I've got the same here.

However, once I did manage it to work, for one session. After reboot it never came up again.

In one Forum post somewhere somewhen, some people mentioned a driver issue (or was it a hardware?) in conjunction with cheap mainboards.

----------

## Gankfest

 *liree wrote:*   

> I've got the same here.
> 
> However, once I did manage it to work, for one session. After reboot it never came up again.
> 
> In one Forum post somewhere somewhen, some people mentioned a driver issue (or was it a hardware?) in conjunction with cheap mainboards.

 

I have forcedeth Ethernet, I just compile my kernel with the marvall phy Ethernet driver. Could this be the problem!

P.S ASUS M2N SLI-DELUXE isn't a cheap mobo

----------

## saz

nor is my P5N32e-SLI Plus --> first to suport 4gpu's

----------

## Yamakuzure

 *paradox6996 wrote:*   

>  *liree wrote:*   I've got the same here.
> 
> However, once I did manage it to work, for one session. After reboot it never came up again.
> 
> In one Forum post somewhere somewhen, some people mentioned a driver issue (or was it a hardware?) in conjunction with cheap mainboards. 
> ...

 Uh Oh...

» **Stored data**:
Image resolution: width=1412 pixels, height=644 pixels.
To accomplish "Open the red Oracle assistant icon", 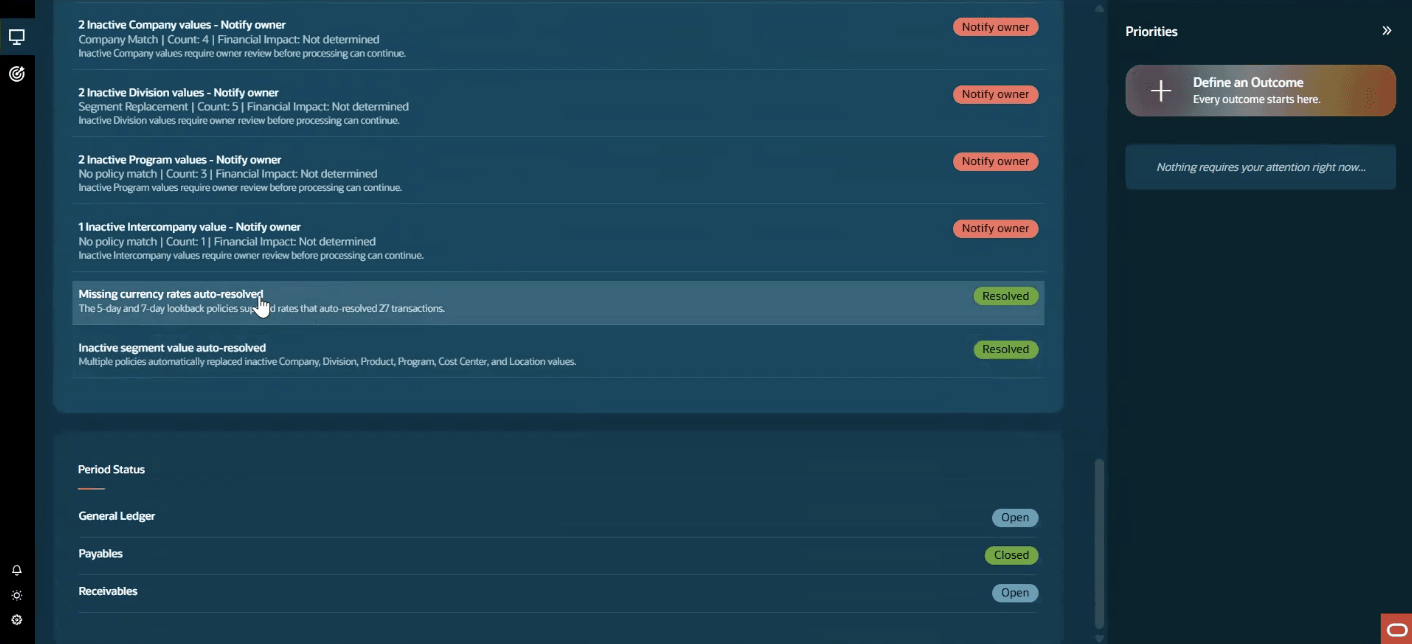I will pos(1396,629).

» **Exercise tasks**:
• 1. Please return the Ethernet driver thread from "## Gankfest" to "be the problem!".
• 2. Write the next part of the Ethernet driver thread, picking up after its last sentence.
The lines aren't needed here.

» **The replies**:
• 1.
## Gankfest

 *liree wrote:*   

> I've got the same here.
> 
> However, once I did manage it to work, for one session. After reboot it never came up again.
> 
> In one Forum post somewhere somewhen, some people mentioned a driver issue (or was it a hardware?) in conjunction with cheap mainboards.

 

I have forcedeth Ethernet, I just compile my kernel with the marvall phy Ethernet driver. Could this be the problem!

• 2.
I have an ASUS M3N-HT Deluxe/HDMI (780a SLI chipset) and had exactly the same issue. My old PCI WLAN Card didn't work, so I plugged in a cable and had internet, all was fine. But after the next reboot I got (and have since):No more internet connection in Windows, Vista Ultimate always reports an "unidentified network"No link in linux, the router doesn't even recognize that there is something connected although all control lamps are lit as they should, andin the BIOS I have a Cable detection tool which states, that the (wire) pairs 0,1 and 2,3 have no cable, but the pairs 4,5 and 6,7 have a cable attached and the correct cable length is reported.this was tested with three different LAN cables using all four LAN ports on my router in turn and several restarts of the router.I've got the suspicion that the forcedeth module somehow damaged the network chip, or at least that there is a serious bug within that chipset.

However, the on-board network stopped working after using forcedeth for one (though successfull) session.

...guess I have to wait for my new WLAN-Card to be delivered before I get internet back...

----------

## cjr42009

Check your ethernet connection properly. The port may have damaged or there are some errors in your cabling too. Look for them twice before chacking your programs.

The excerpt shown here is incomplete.